Luka e Spida: o que une e separa duas exibições mágicas

por jan 7, 2023

Numa única semana, Luka Dončić e Donovan Mitchell juntaram-se ao clube dos 60 ou mais pontos, com exibições monstruosas frente a New York Knicks e Chicago Bulls, respetivamente. Luka “ficou-se” pelos 60, enquanto Mitchell foi aos 71, em dois jogos mágicos, mas que se vão tornando cada vez mais usuais na NBA. O que levantou de novo a questão: é esta a era mais talentosa da liga? Vamos começar por colocar tudo em contexto.

Olhando para os gráficos, fica claro que o número de jogos com 50 ou mais pontos e 60 ou mais pontos tem vindo a subir nos últimos anos. Tirando aquela anomalia de 2006/2007, e não quero ser a explicar-vos o que é causalidade e correlação, mas foi por essa altura que saiu o hit “Hips Don’t Lie” da Shakira. Deixemos isso de lado. Exceto essa anomalia, o crescimento tem sido quase constante, tal como os números do PACE (número de posses de bola por 48 minutos) médio e o Offensive Rating (pontos por 100 posses de bola) médio da NBA. Há mais posses, há mais lançamentos e, portanto, haverá mais pontos.

Outra questão prende-se com o tipo de lançamentos. Enquanto os lances livres vão descendo, mas minimamente, os triplos lançados e convertidos aumentam exponencialmente, enquanto que os lançamentos de dois pontos descem em tentativas, mas não tanto em conversão, o que nos leva a concluir que aumentaram em qualidade. O talento da liga não terá aumentado no topo, mas sim cá em baixo e na sua média. Hoje, os jogadores são mais capazes ofensivamente, em média, as regras defensivas são mais apertadas e dão mais liberdade aos ataques, facilitando o aparecimento de mais jogos com pontuações “anormais”.

Hesitação

Há vários pontos que ligam a exibição de Luka Dončić à de Donovan Mitchell. A principal, talvez, é a maneira como manipulam defesas. Neste caso, a “simples” hesitação antes do ataque, mantém a defesa atenta e dá a ambos a possibilidade de ler a defesa antes de decidir.

◆ Listagem:
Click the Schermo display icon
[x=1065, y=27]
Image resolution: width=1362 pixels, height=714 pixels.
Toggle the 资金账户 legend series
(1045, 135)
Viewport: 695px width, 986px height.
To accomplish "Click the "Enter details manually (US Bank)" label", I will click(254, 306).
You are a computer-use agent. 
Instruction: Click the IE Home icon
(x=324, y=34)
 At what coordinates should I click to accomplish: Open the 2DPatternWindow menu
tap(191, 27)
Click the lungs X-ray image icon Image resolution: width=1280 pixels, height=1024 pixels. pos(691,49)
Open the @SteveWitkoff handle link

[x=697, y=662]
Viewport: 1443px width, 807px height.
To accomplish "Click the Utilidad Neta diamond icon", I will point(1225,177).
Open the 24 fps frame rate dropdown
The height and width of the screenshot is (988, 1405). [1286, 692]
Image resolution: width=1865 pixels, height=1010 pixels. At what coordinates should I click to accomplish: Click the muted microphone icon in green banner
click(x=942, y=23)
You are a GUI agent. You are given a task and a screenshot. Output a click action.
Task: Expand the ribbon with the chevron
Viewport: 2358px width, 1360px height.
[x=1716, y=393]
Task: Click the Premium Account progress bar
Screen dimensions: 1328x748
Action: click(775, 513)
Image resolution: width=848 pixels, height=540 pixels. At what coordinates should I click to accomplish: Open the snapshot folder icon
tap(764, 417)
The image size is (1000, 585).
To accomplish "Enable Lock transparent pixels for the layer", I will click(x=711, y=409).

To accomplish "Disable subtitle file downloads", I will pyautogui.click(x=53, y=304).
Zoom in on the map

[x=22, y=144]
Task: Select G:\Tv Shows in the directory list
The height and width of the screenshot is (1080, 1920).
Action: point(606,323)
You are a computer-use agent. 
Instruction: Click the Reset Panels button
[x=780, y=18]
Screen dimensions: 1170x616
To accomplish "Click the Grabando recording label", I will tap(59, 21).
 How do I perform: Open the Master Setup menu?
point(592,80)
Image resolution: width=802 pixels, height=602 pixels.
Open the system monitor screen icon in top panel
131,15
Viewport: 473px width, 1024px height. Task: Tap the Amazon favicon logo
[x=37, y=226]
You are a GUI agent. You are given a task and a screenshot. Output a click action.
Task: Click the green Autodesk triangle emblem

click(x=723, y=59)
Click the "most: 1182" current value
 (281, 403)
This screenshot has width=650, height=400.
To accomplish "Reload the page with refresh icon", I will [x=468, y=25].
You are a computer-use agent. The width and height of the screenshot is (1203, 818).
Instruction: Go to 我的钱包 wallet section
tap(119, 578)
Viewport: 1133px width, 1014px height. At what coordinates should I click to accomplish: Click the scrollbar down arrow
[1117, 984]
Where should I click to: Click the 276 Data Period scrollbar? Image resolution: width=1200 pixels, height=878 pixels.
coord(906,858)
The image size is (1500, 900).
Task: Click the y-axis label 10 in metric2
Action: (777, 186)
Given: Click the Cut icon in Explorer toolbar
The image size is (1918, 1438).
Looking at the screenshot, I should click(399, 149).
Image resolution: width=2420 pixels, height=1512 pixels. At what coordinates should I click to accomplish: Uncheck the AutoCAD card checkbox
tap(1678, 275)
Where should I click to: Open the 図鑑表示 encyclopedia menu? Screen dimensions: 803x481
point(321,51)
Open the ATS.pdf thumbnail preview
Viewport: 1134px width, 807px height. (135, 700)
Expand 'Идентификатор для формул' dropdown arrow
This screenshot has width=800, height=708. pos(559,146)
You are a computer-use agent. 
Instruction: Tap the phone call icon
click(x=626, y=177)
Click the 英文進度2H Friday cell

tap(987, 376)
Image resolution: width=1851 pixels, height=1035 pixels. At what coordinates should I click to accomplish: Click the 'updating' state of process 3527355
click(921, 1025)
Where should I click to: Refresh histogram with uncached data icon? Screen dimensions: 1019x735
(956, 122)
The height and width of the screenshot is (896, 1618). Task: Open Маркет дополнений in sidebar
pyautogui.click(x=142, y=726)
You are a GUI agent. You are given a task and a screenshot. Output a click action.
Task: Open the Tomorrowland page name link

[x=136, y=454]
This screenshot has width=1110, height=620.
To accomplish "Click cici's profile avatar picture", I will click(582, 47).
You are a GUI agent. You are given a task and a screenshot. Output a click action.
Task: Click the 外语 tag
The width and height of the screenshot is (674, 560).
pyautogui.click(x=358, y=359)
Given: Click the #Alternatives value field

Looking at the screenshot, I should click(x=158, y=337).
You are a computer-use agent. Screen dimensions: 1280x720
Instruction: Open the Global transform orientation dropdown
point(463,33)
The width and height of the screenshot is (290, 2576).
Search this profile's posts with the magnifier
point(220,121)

◆ Faça isto: Reproduza do texto fornecido o trecho que abre com as palavras que contêm "Outra questão prende-se" e fecha com "antes de decidir.".

◆ Resposta ao exercício:
Outra questão prende-se com o tipo de lançamentos. Enquanto os lances livres vão descendo, mas minimamente, os triplos lançados e convertidos aumentam exponencialmente, enquanto que os lançamentos de dois pontos descem em tentativas, mas não tanto em conversão, o que nos leva a concluir que aumentaram em qualidade. O talento da liga não terá aumentado no topo, mas sim cá em baixo e na sua média. Hoje, os jogadores são mais capazes ofensivamente, em média, as regras defensivas são mais apertadas e dão mais liberdade aos ataques, facilitando o aparecimento de mais jogos com pontuações “anormais”.

Hesitação

Há vários pontos que ligam a exibição de Luka Dončić à de Donovan Mitchell. A principal, talvez, é a maneira como manipulam defesas. Neste caso, a “simples” hesitação antes do ataque, mantém a defesa atenta e dá a ambos a possibilidade de ler a defesa antes de decidir.